Paint vs. Stained
If you’ve been following along with our cabinetry mini-series, you’ll know that we’ve reached our half way point! Today we’re learning about the difference between painted and stained cabinets. We sat down with Bethany, one of our cabinetry experts, to get some insight on these options.
First things first. There is a difference between painted and stained cabinets. Let’s discuss.
Painted cabinets are just that, cabinets that have been painted. They have a smooth and uniform finish with little to no variation from one cabinet to the next. The paint adheres to the surface of the cabinet so that only the color of the paint will be noticeable.
Stained cabinets are, well…stained. Stain is thinner than paint which allows it to be absorbed by the wood, showcasing the grain and any other unique qualities of the wood species you selected for your cabinets.
Cabinet manufacturers often have a specific type of wood or MDF (Medium Density Fiberboard) for applying painted finishes, whereas stain works best on natural wood such as Oak, Alder, Cherry, etc.
As with any part of your home, the choice between painted and stained comes down to your personal style.
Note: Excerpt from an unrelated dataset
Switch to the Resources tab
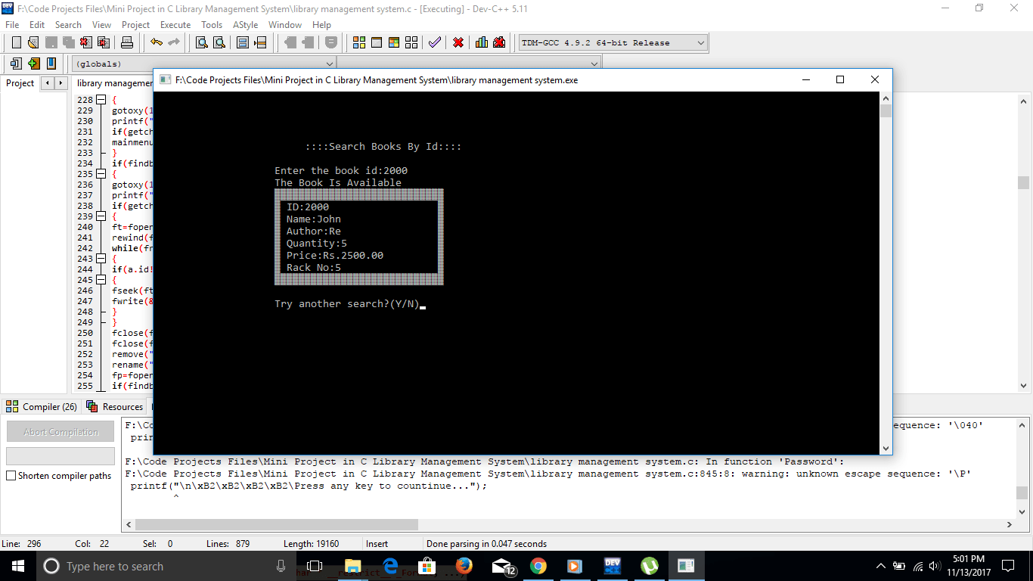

According to Bethany, both are popular on their own and combinations of the two are becoming more common.
If you’re looking at what’s trending, you’ll quickly learn that white painted cabinets continue to be a huge hit.
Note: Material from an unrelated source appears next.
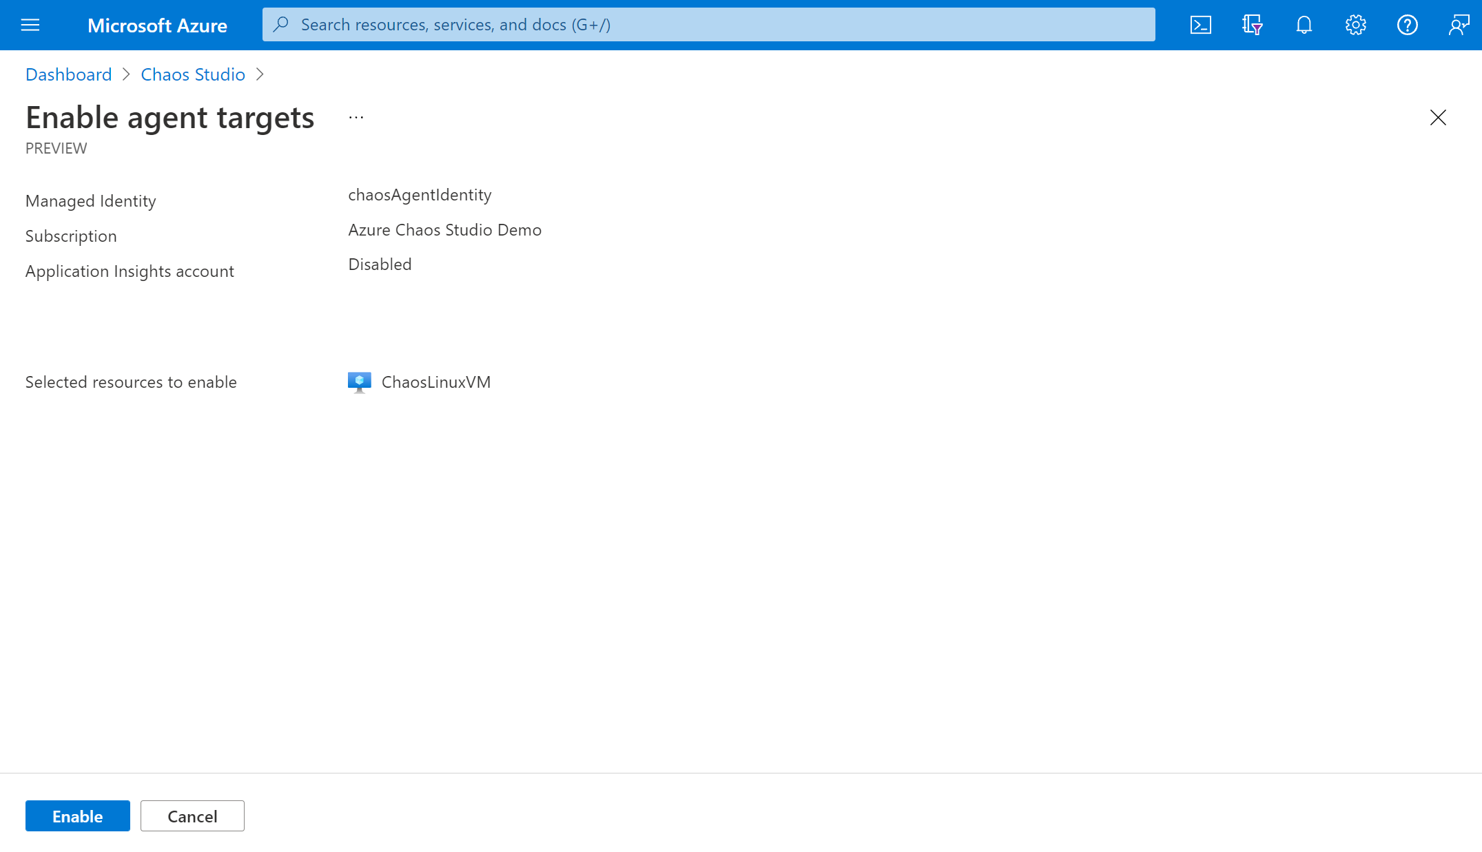
Task: Click the Enable button to confirm targets
Action: [77, 815]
“White is by far the most popular paint color and creates a classic, bright kitchen,” Bethany said. “Just be prepared to clean it more often since every little spot and scuff will show up!”
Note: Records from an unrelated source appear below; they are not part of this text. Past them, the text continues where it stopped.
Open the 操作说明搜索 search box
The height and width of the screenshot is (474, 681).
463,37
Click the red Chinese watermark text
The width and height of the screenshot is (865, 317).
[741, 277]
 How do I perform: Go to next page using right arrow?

It’s also wise to keep in mind that there are multiple versions of “white”, ranging from very stark whites to subtler off-whites. Our most common white cabinets are on the softer side of the spectrum.
Bright whites can often be too harsh with the other material choices, which is why it’s always a good idea to view your flooring, countertop and backsplash samples all together with your cabinet selection.
Another trend that’s popular is having two-toned cabinets, especially in a large kitchen space. This is very common to help break up the space and create focal points within the room.
Often times, the perimeter and island are two different finishes. For example: A white perimeter with a stained island. This can help the island feel more like the gathering space or a piece of furniture.
We also create two-toned kitchens by splitting the base cabinets and the wall cabinets into two different finishes. The darker finish typically ends up on the base cabinets since it carries more visual weight than the lighter upper cabinets.
It may feel a bit overwhelming contemplating all the different paints, stains, styles and trends you can pick from for your cabinetry needs, but don’t worry! We here at Studio H2O are here to help guide you through every step to ensure your project is everything you want it to be.